(Stored data entries)
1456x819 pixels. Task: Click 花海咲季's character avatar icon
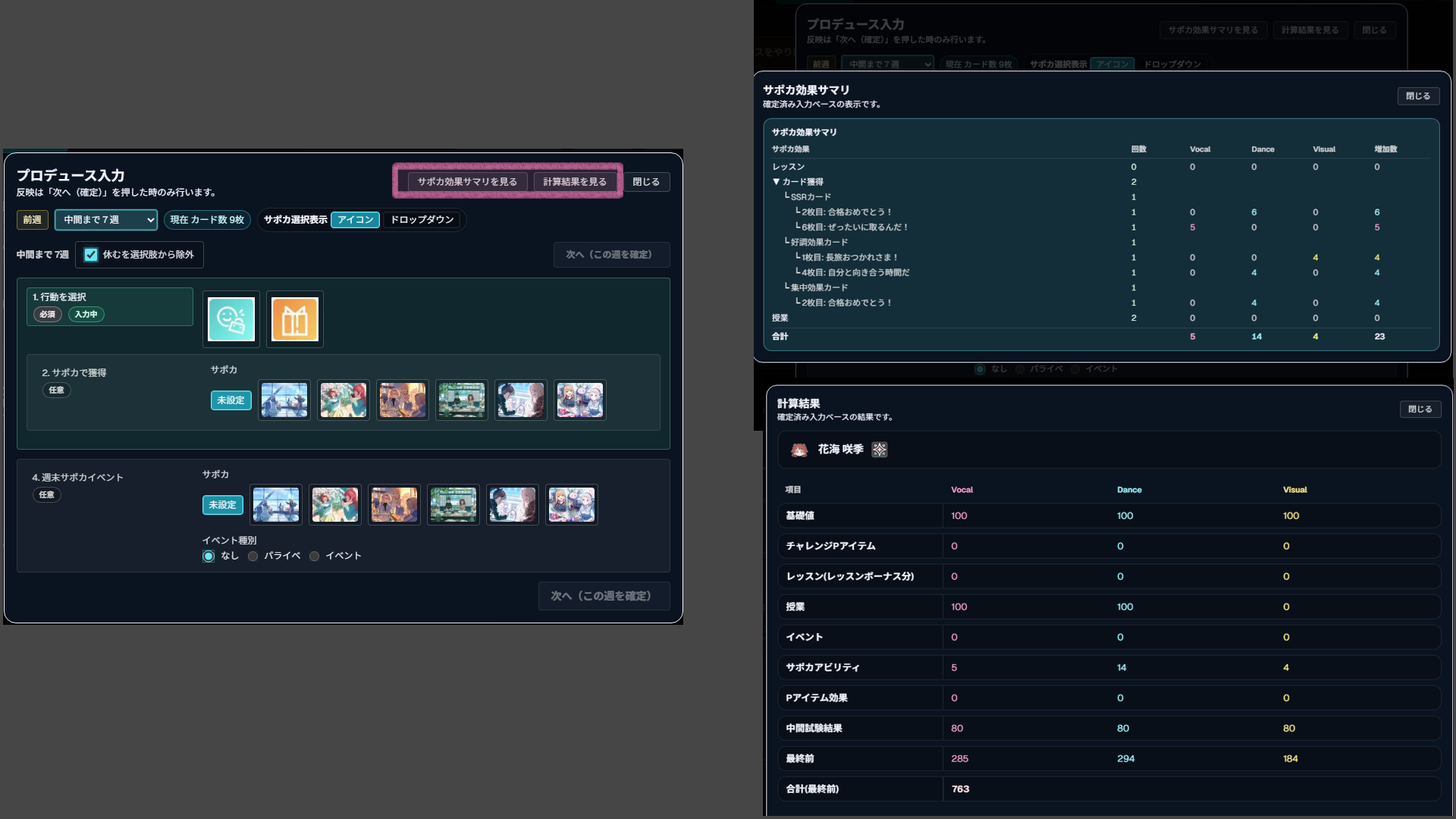(x=799, y=449)
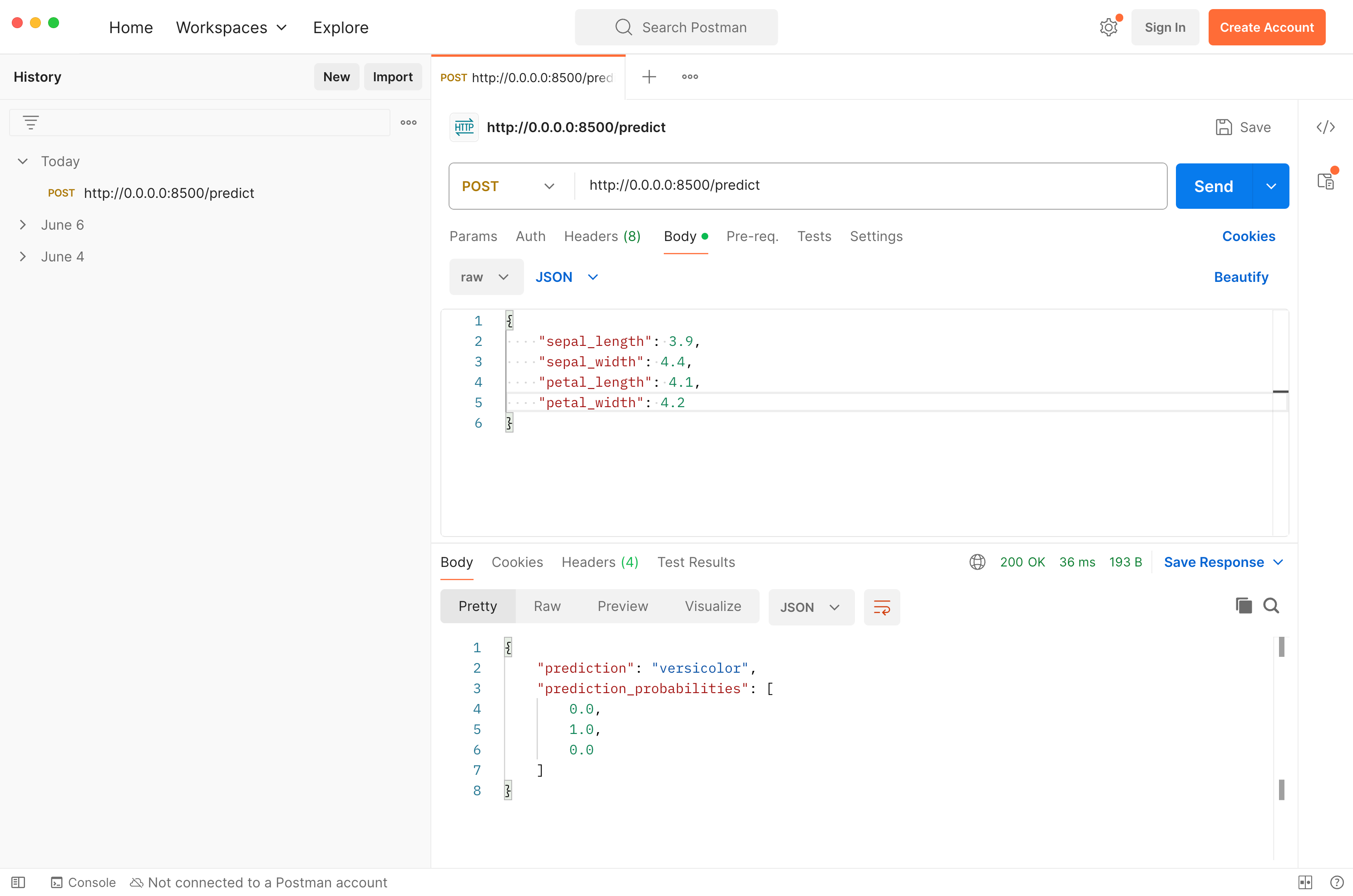Switch to the Headers (8) request tab
1353x896 pixels.
pos(602,236)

(Task brief):
Return every entry of the data above verbatim, with no images included.

(Output for this task):
1456x819 pixels. Task: Click 花海咲季's character avatar icon
(x=799, y=449)
Switch to the Headers (8) request tab
1353x896 pixels.
pos(602,236)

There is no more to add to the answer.